|Ferman Ii, Geoffrey|
Submitted to: Keystone Symposia
Publication Type: Abstract Only
Publication Acceptance Date: 2/20/2006
Publication Date: 3/28/2006
Citation: Ferman Ii, G.S., Golde, W.T. 2006. Novel approach for identification of class i restricted t cell epitopes of foot-and-mouth disease virus. Keystone Symposia. 2006 P. 63 Interpretive Summary:
Technical Abstract: Foot-and-Mouth disease Virus(FMDV) is the causative agent for a highly contagious and economically important disease affecting cloven hoofed animals including cattle and swine. Neutralizing antibody is the hallmark of protection against this disease, and important target epitopes of neutralizing antibody have been reported.

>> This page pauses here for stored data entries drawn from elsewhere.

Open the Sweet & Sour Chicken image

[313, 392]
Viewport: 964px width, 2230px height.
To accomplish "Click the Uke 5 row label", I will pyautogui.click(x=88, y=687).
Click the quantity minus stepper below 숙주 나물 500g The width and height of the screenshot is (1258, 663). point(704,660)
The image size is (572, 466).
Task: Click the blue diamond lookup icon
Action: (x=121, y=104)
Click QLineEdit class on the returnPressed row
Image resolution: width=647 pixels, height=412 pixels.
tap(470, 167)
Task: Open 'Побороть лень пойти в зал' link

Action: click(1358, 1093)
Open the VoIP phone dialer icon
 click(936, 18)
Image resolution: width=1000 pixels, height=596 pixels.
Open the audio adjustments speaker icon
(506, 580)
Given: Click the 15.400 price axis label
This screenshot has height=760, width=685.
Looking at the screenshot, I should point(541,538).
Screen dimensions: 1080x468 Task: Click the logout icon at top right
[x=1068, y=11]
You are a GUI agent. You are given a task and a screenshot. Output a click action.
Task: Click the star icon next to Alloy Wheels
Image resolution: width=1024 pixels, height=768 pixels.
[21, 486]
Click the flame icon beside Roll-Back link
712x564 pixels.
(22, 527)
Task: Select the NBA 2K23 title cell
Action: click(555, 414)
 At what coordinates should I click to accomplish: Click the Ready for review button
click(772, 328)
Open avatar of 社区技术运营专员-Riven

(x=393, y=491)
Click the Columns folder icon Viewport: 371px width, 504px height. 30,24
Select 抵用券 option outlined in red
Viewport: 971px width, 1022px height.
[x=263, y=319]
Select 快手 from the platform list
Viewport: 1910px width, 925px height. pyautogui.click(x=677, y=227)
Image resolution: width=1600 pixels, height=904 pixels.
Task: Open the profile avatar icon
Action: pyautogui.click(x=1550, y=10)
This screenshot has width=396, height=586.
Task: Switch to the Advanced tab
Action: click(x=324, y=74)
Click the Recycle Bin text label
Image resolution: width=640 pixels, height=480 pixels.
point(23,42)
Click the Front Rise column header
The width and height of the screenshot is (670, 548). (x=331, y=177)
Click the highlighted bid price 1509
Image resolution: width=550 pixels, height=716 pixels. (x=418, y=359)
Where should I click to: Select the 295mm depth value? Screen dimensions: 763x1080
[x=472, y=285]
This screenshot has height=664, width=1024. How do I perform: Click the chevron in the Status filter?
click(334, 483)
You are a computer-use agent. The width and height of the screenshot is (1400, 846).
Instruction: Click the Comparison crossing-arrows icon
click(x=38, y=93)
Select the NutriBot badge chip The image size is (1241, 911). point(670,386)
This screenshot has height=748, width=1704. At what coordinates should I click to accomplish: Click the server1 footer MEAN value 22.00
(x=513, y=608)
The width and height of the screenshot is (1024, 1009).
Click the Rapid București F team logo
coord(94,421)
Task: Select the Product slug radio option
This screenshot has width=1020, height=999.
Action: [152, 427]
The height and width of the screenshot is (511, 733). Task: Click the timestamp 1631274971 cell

However, the identification of T cell epitopes and in particular, epitopes for cytotoxic T-lymphocytes would be an important advance toward the design of next generation FMDV vaccines with faster kinetics of protection and broader strain coverage for this rapidly mutating virus. Methods to identify such sequences using peptide libraries to stimulate secondary, in vitro cytotoxic T cells or CD4 T memory cells have yielded minimal results. We developed replication defective human adenovirus type-5(huAd5) constructs expressing portions of the viral genome or specific viral proteins to analyze the specificity of T cell responses but crossreactivity between the huAd5 vector and endogenous, porcine adenoviruses made this approach difficult. In an alternate approach, we have isolated swine MHC class I (SLA-I)molecules expressed on mouse fibroblast cells transfected with the alpha genes of SLA-I. Cell lines transfected with the SLA class I gene product SLA-1-0401 and SLA-2-0401 were infected with an attenuated virus (leaderless FMDV). This virus utilizes heparan sulfate as a receptor for viral attachment and entry into these mouse fibroblasts. Infection of the mouse fibroblasts with the leaderless FMDV allows for the processing and presentation of viral peptides via the endogenous pathway, loading peptides into the SLA-I molecules expressed by these cells. We have shown that SLA-I molecules are expressed by flow cytometry and confocal microscopy and are not affected by the attachment and internalization of the leaderless virus. Growth curve studies indicate that the virus enters these cells but does not replicate to the same titer as the parent, virulent virus. Subsequent analysis of the peptides that are bound by the SLA-I molecules by mass spectrometry should provide critical information for the formulation of more effective vaccines that utilize a CTL response to infection.